About this exercise =>
Locate, in the data below, the line that contains "You are a computer-use agent. The" and the line that contains "Instruction: Maximize the"; reproduce exactly those two lines and every line between them, nothing more.

Material provided =>
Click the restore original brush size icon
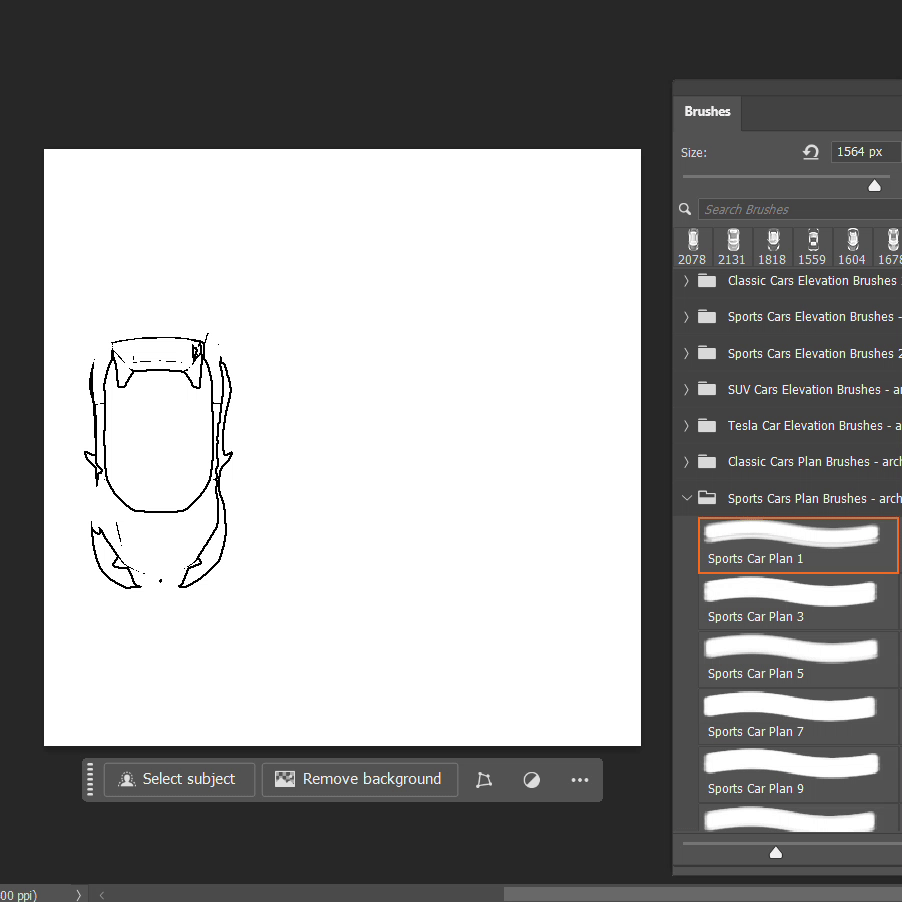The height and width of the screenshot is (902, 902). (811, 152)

* * *

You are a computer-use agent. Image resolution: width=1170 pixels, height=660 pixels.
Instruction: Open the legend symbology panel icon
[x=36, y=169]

---

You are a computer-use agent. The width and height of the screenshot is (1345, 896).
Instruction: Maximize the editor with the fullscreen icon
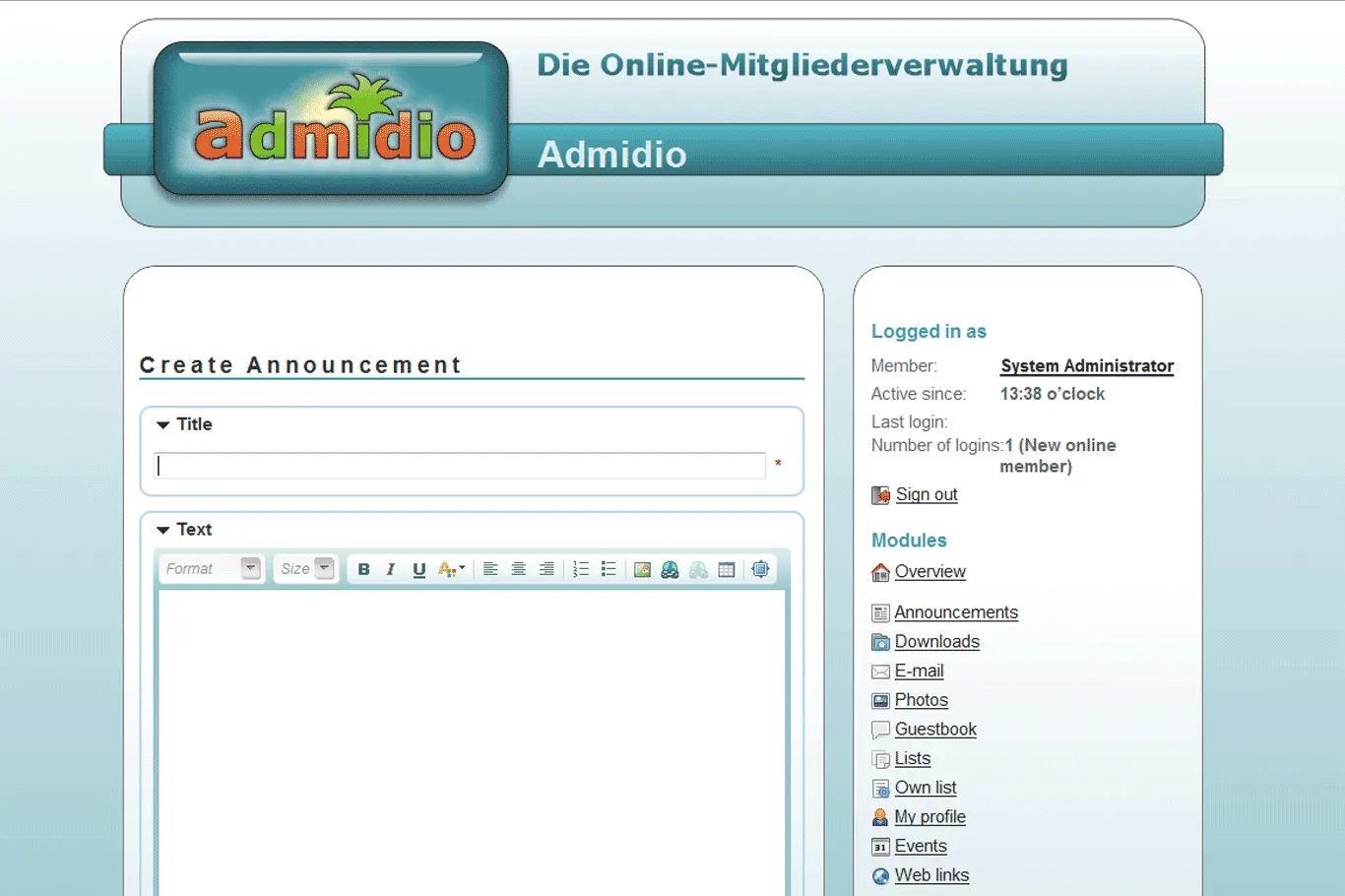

Result of the exercise =>
You are a computer-use agent. The width and height of the screenshot is (1345, 896).
Instruction: Maximize the editor with the fullscreen icon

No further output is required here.